Carrying on thinking this through with regards to my thoughts on filters and stopband rejection, it err...umm.....
Ironically these may be able to influence IM due to aliasing
But this does require a weaker stopband rejection (so requires good filter design when not going with "traditional" steep brickwall), and would be applicable to both normal and hirez music formats so again still no identifiable cues in Amir's ABX.
Removing NOS DACs from the discussion as these are normally CD orientated.
There are several products I can use that show this up as an anomaly (I should note that these are probably corrected now), but also need to stress there are other products that manage to do slow rolloff/some form of minimum phase design without these extreme behaviour.
By default most products will default to a steep filter with strong rejection.
Anyway 1st example showing how IM can be influenced by filter selection/stopband rejection:
Fig.9 dCS Scarlatti, balanced output, Filter 1, HF intermodulation spectrum, 19+20kHz at 0dBFS peak into 100k ohms:
Fig.12 The Filter setting had no effect on the results of the HF intermodulation spectral analysis when the data were upsampled to DSD or 176.4kHz PCM. However, whereas F1 offered textbook performance with non-oversampled 24-bit data (fig.9), the other three filters introduced major spectral changes. Fig.12, for example, shows the behavior with F4, which, with its slow rolloff, gives the lowest rejection of ultrasonic image energy and the greatest degree of "leakage" into the audioband. Many aliasing products can be seen below 20kHz;
while this test is very much a worst-case situation, and unlikely to be encountered with music, it is instructive to see the tradeoff this filter requires for better time-domain performance.

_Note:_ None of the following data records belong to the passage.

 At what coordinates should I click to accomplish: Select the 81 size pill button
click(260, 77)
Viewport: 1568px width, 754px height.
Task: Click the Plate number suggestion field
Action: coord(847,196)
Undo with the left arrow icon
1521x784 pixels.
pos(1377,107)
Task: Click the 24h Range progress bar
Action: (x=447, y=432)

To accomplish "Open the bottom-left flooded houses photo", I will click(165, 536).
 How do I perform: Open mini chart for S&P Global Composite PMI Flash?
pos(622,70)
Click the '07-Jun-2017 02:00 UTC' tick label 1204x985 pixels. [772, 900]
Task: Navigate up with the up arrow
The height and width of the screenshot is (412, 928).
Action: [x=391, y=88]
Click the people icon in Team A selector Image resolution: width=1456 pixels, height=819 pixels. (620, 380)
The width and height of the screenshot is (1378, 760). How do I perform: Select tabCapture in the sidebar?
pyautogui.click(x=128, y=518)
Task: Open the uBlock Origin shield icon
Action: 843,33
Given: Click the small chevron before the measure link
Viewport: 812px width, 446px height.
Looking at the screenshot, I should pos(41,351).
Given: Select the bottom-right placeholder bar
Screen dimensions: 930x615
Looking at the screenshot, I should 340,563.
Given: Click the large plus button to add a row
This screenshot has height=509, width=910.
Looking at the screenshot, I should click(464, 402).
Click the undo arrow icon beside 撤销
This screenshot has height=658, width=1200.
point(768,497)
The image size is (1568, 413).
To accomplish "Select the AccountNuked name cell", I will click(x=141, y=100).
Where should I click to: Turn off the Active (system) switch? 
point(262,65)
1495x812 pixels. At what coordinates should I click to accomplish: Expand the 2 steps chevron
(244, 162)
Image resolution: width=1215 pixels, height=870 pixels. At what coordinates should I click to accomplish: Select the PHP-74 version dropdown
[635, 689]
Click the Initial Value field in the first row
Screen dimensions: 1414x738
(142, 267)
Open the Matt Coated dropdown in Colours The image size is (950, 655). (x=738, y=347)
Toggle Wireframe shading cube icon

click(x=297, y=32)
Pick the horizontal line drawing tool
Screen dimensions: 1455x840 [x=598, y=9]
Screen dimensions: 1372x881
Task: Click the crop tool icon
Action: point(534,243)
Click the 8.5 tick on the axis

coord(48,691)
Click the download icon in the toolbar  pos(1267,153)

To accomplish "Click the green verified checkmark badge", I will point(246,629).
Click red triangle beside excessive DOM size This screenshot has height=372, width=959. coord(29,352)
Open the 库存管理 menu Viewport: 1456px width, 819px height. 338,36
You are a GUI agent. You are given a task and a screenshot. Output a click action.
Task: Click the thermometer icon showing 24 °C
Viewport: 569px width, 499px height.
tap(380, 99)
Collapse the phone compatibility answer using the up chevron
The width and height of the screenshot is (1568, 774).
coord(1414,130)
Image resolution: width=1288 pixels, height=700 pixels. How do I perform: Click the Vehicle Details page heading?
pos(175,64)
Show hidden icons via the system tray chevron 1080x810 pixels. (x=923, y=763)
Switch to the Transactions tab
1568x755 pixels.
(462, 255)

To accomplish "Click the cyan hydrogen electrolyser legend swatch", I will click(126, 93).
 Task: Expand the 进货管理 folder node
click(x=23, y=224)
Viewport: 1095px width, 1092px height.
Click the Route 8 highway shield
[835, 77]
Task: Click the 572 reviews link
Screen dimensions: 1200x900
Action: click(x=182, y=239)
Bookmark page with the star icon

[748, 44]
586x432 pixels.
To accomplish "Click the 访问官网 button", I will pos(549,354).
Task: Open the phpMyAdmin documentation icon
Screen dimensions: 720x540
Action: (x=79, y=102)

F3 is better in this respect than F4 and F2 is better still, though neither approaches the spectral purity offered by F1.
Bolded to ensure it is put into context.
A clearer example of what is happening can be seen if I use Ayre's QB9.
Fig.12 Ayre Acoustics QB-9 set to Measure, HF intermodulation spectrum, 19+20kHz at 0dBFS peak into 600 ohms, 24-bit data (left channel blue, right red; linear frequency scale)
Set to Measure, Intermodulation products from the 19 and 20kHz tones are all below –80dB (0.01%), and while the reconstruction filter lets through a couple of images, at 24.1kHz and 25.1kHz (44.1 minus 20kHz and 44.1 minus 19kHz, respectively), these lie at or below –92dB.
Fig.13 Ayre Acoustics QB-9 set to Listen, HF intermodulation spectrum, 19+20kHz at 0dBFS peak into 600 ohms, 24-bit data (left channel blue, right red; linear frequency scale).
Set to Listen (fig.13). While actual intermodulation products are still very low in level, the less steep rolloff that goes with the optimized time-domain performance allows many more aliased images to "leak" into the audioband. The primary images, at 24.1 and 25.1kHz, now lie just 9dB below the original tones, and other images are visible in the audioband itself. Fortunately, these all lie close to –100dB or below,
So as I thought stopband rejection design can potentially influence performance but did not think it through fully to being Alias-->IM, but again it needs to be emphasised these test fundamental signals are 0dbfs and not at real world -60dbfs or lower, and most products as shown with the Asus utilise more traditional filters so would not have this effect.
So IM may be able to contribute to cues in context of filter/stopband rejection,
but it would require stopband alias rejection to be weak and/or poor design of DAC filter, along with the fact the ultrasonic signal would need to be extraordinarily high in comparison to the real music sub 20khz content (which according to Griesinger needs to be removed for consistent audibility).
Edit:
That said the DCs would be the same for both hirez and normal music in terms of IM so no cues, BUT it might help to create cues if comparing filters in the DAC (again same caveat as before).
So further thinking, the topic of this post would not create cues for identifying hirez vs CD quality in ABX as it is pretty clear the effect will happen on both formats, cues may happen when trying to identify filters though.
Please note these measurements are from Stereophile and done by JA.